After graduating from law school, she worked for two years with a legal consulting firm in Maputo, Mozambique and then spent six months working with USAID and the Ministry of Justice (Iraq). While working in Iraq, Mam secretly conducted interviews of her Iraqi colleagues in her bedroom and documented their life stories under the Saddam Hussein regime, the Sanctions against Iraq.

== Film career ==
Inspired by her work in Iraq and the plight of her Iraqi colleagues who were seeking refugee status abroad, Mam partnered with David Mendez to produce a documentary short about the dreams and struggles of three young Iraqi refugee artists living in Syria, Jordan, and Egypt.
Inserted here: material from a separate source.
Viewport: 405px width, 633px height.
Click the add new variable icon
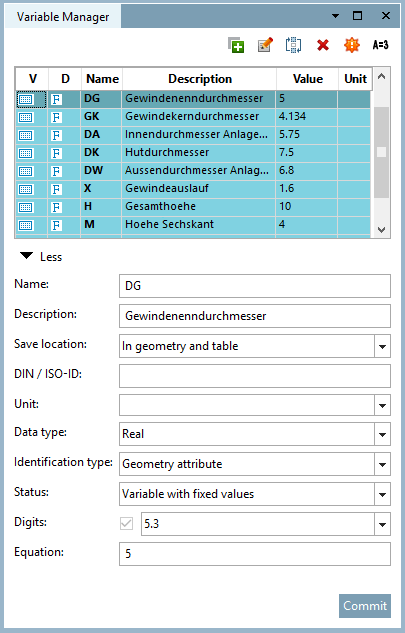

The documentary won Best Directing-Short Documentary at the Los Angeles International Film Festival and a prize for Artistic Merit at the Montana CINE International Film Festival, and was an official selection at the St. Louis International Film Festival.

However, Kalyanee Mam is best known for directing and producing award-winning documentary A River Changes Course, which explores the damage rapid development has wrought in her native Cambodia on both a human and environmental level. Mam was first inspired to make the film when traveling to Cambodia in October 2008, exactly ten years after her first trip to Cambodia. She noticed a dramatic change in the country's landscape – many of the forests she had traveled to before had been cut down and replaced with rubber plantations, huge lakes in Phnom Penh were dredged and filled with sand to accommodate condominiums and business infrastructure projects, and hundreds of garment factories sprouted outside the city where once were rice fields and towering palm trees. On this trip, Mam also first met Sari Math, who recounted the story of his family and their struggle to survive in a fishing village on the Tonle Sap. During this first meeting, Mam knew she wanted to tell Sari's story and the story of other Cambodians impacted by development.
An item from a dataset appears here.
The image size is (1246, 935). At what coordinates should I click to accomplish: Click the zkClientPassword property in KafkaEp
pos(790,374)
A River Changes Course premiered at the 2013 Sundance Film Festival on January 21, 2013. The film is currently screening at top festivals including The San Francisco International Film Festival, Full Frame Documentary Film Festivall, Seattle International Film Festival, The Los Angeles Asian Pacific Film Festival, Environmental Film Festival in the Nation's Capital, Environmental Film Festival at Yale, RiverRun International Film Festival, Atlanta Film Festival, Nashville Film Festival, Green Film Festival in Seoul, Docville International Documentary Film Festival, Lincoln Film Society - Season Of Cambodia, The Museum of Modern Art ContlmporAsian Film Program, Sydney Film Festival, Biografilm Festival, Jerusalem Film Festival, DocFest Munich, and many more prior to theatrical release in October 2013 and broadcasts worldwide.

Mam is also known for her work with director Charles Ferguson as Cinematographer, Associate Producer, and Researcher for 2011 Academy Award-winning documentary Inside Job, a Sony Pictures Classics release about the 2008 financial crisis, hailed as a "masterpiece of investigative non-fiction moviemaking" and which premiered at the 2010 Cannes Film Festival.

== Filmography ==
- A River Changes Course (2013) 83 minutes
- Inside Job (2010) 105 minutes
- Between Earth & Sky (2009) 30 minutes

== Film Awards ==
A River Changes Course
- Grand Jury Prize for World Cinema Documentary - 2013 Sundance Film Festival
- Golden Gate Award for Best Documentary Feature - 2013 San Francisco International Film Festival
- Two Special Jury Prizes for Best Director and Best Cinematography - 2013 Los Angeles Asian Pacific Film Festival
- Center for Documentary Studies Filmmaker Award - 2013 Full Frame Documentary Film Festival
- Grand Jury Prize for Best Feature - 2013 Atlanta Film Festival
- Grand Jury Prize for Best Feature - 2013 Environmental Film Festival at Yale
- Human Rights Award - 2013 River Run Film Festival
- Grand Jury Prize for Best Documentary Feature - 2013 Green Film Festival in Seoul
- Grand Jury Conscience Award - 2013 Docville International Documentary Film Festival

Between Earth & Sky
- Best Directing-Short Documentary at the Los Angeles International Film Festival.
- Prize for Artistic Merit at the Montana CINE International Film Festival.